■ **Exercise details**
From the rows below, pull out each line that contains the string "label" and copy it in full.

Begin Supplied records

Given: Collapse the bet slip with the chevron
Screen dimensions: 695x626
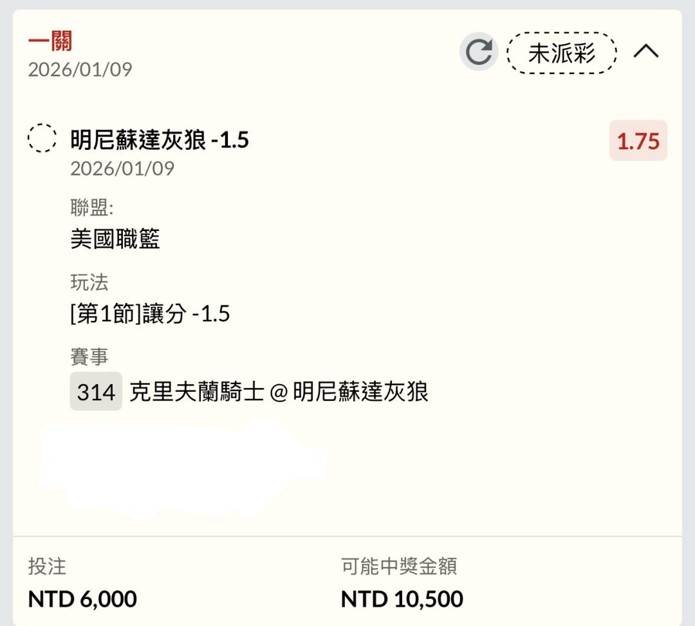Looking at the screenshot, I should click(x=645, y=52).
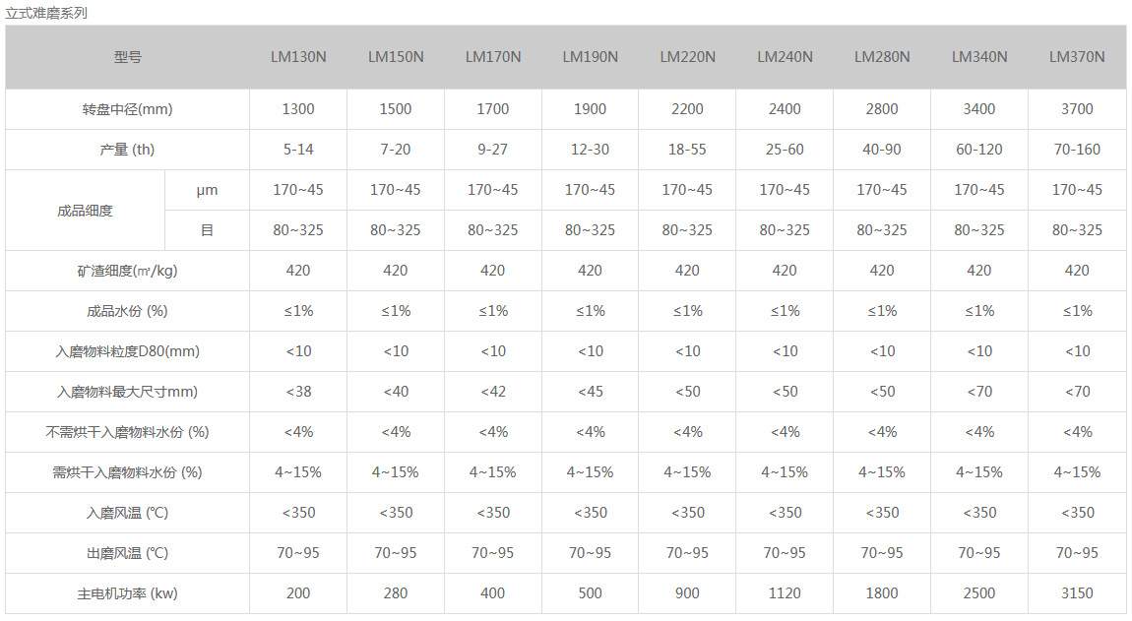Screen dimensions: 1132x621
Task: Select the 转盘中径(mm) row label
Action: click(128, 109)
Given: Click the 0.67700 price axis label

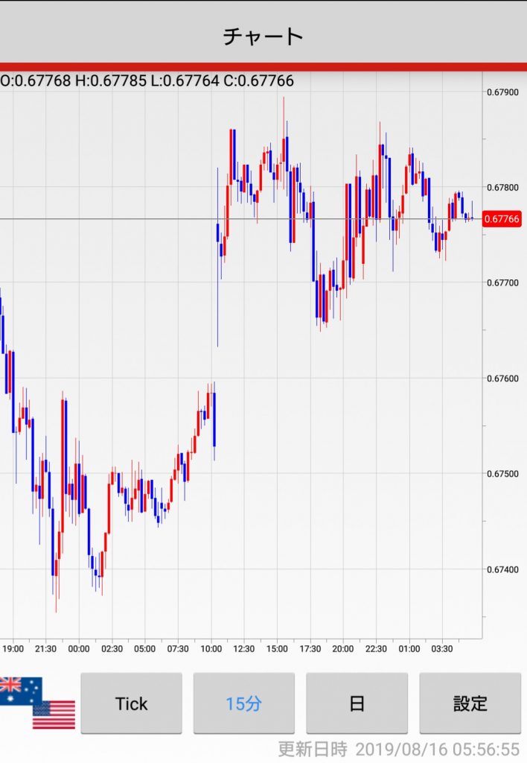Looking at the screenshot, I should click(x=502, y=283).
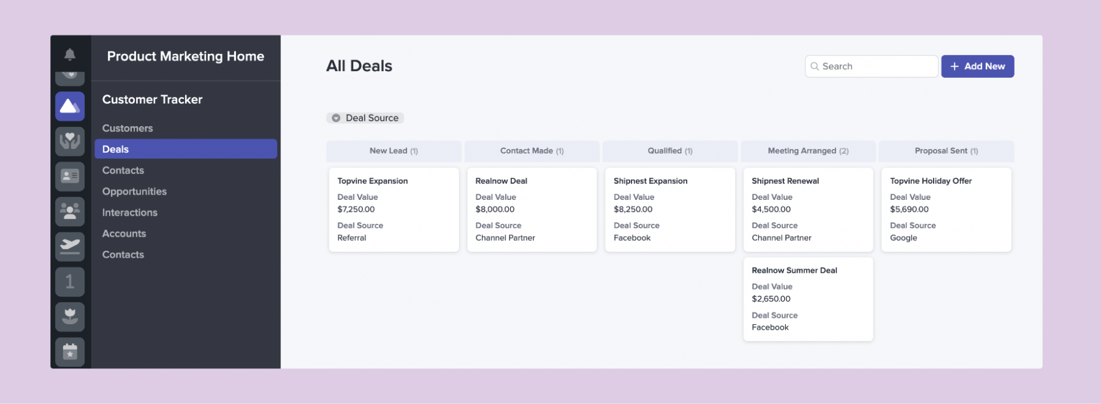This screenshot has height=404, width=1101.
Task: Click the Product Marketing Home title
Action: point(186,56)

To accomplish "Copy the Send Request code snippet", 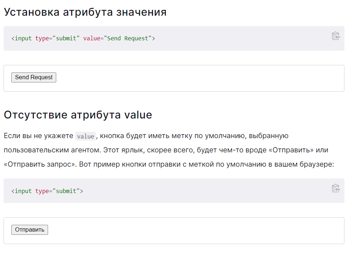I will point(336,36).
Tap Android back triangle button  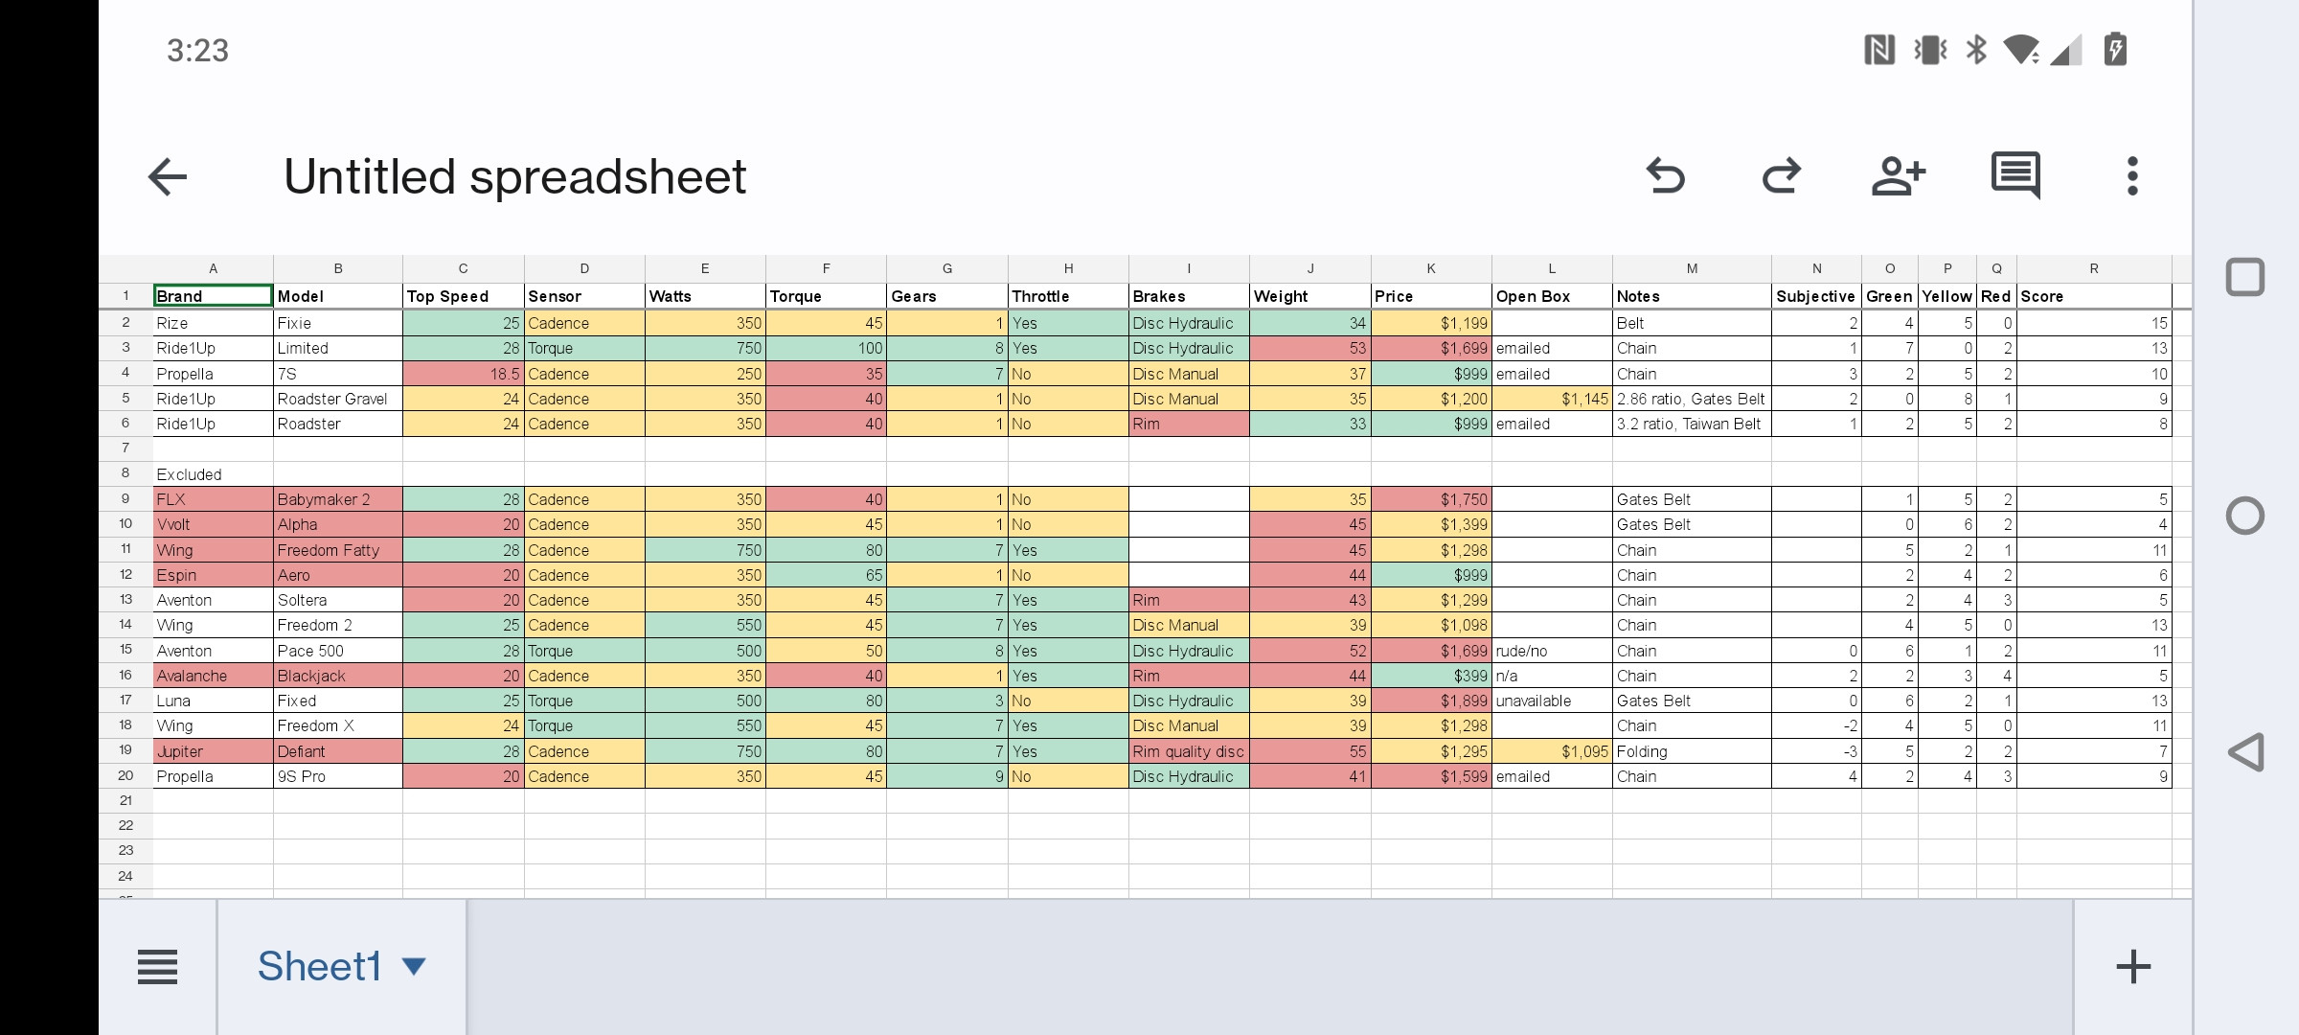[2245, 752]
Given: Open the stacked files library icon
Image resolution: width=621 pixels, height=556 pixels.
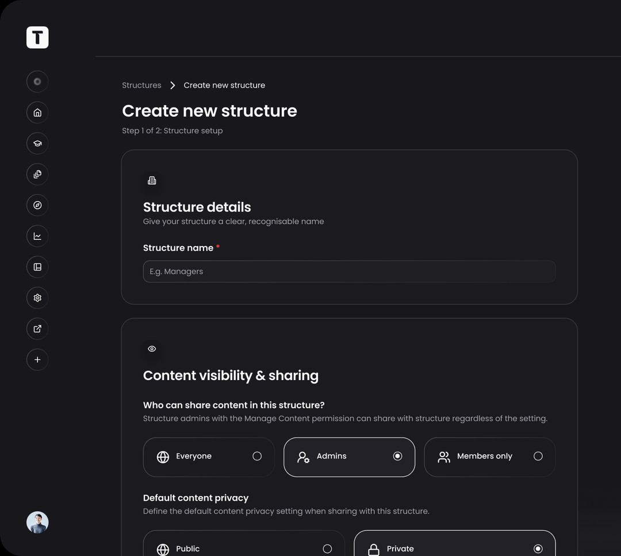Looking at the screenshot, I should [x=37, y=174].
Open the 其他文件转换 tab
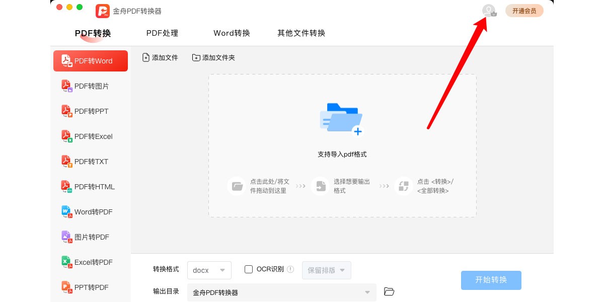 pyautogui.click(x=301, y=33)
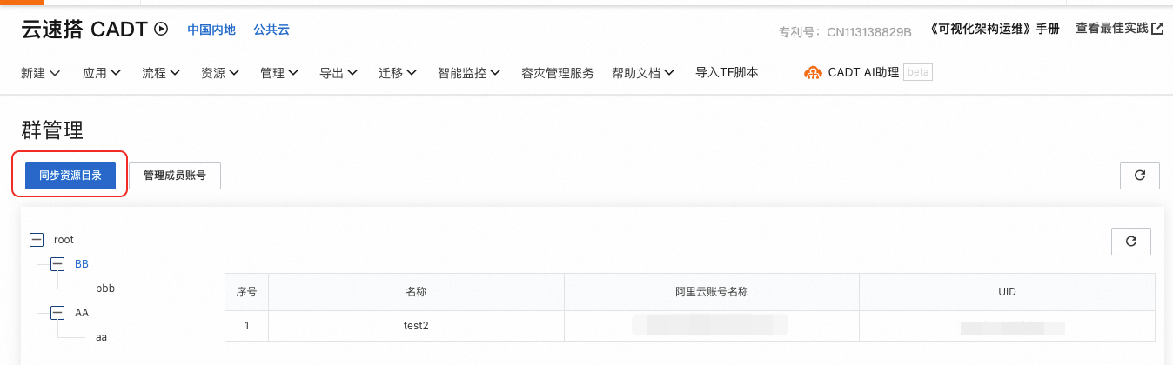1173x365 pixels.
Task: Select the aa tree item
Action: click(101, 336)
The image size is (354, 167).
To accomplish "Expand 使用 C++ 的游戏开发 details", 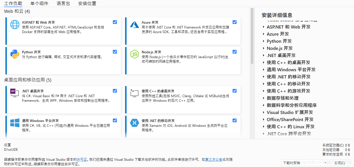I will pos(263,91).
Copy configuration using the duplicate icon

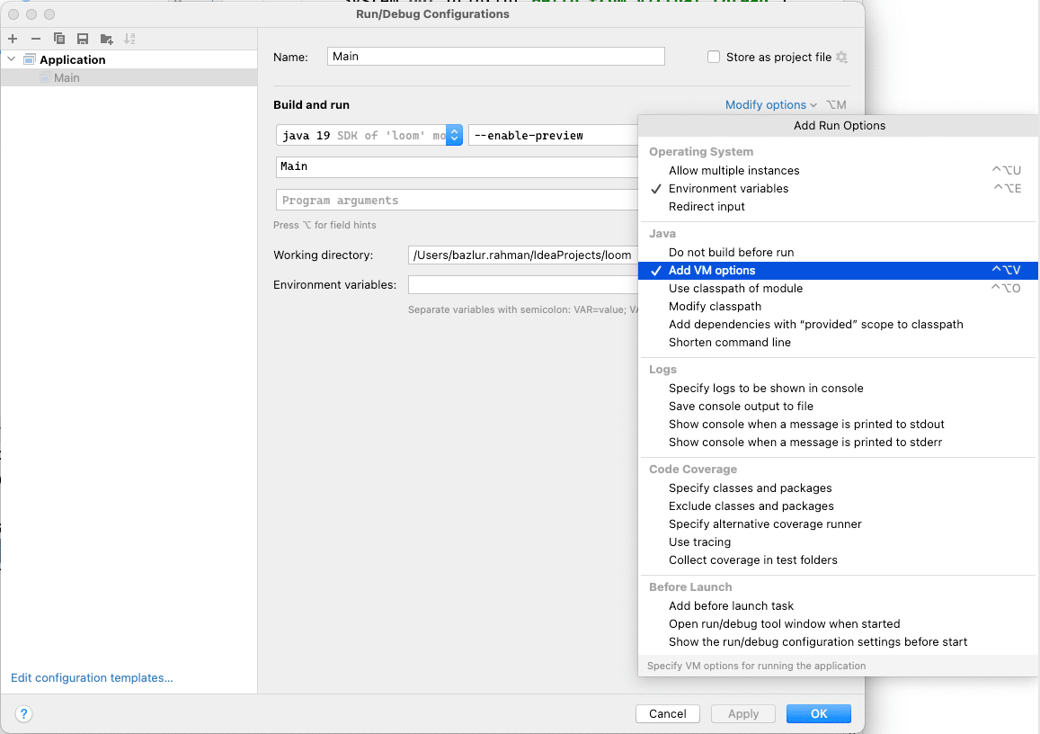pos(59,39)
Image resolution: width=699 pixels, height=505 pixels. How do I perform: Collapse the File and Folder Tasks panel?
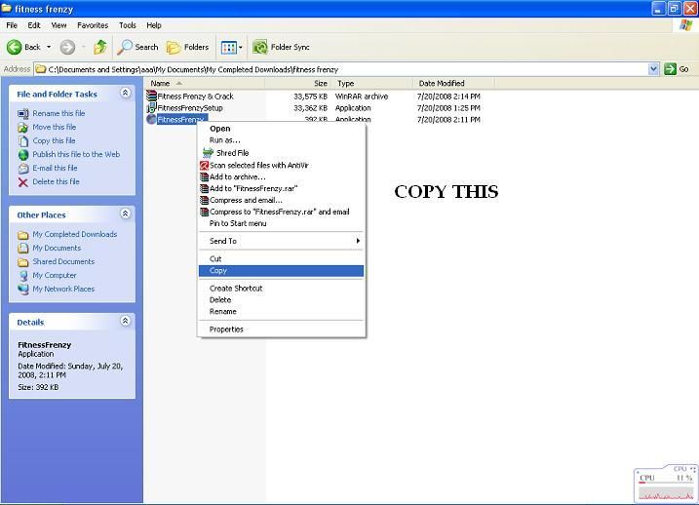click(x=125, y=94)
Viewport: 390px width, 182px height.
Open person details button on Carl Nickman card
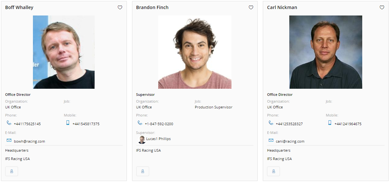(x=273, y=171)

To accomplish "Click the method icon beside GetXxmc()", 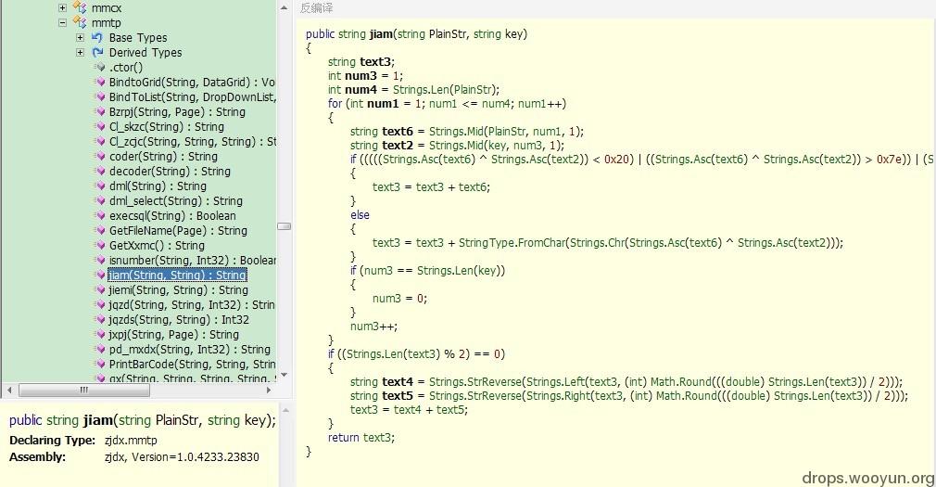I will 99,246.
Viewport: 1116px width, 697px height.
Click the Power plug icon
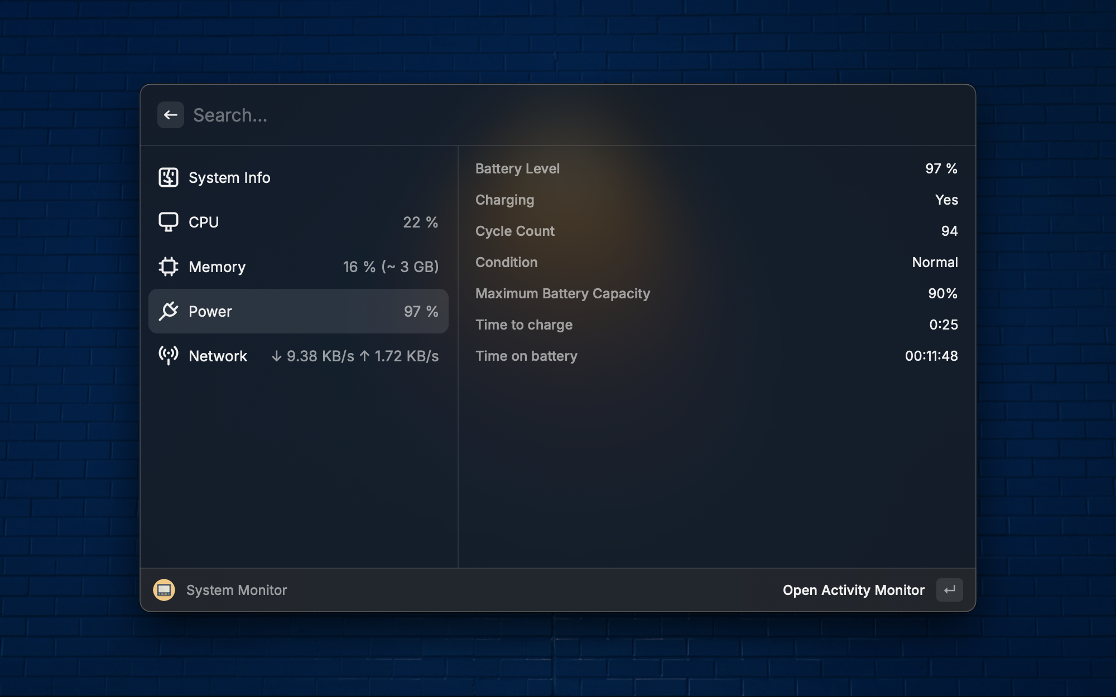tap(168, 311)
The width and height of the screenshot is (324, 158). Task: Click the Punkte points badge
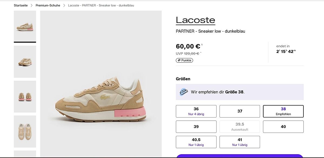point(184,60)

End Supplied records

■ **Problem solution**
Task: Select the 转盘中径(mm) row label
Given: Click the 0.67700 price axis label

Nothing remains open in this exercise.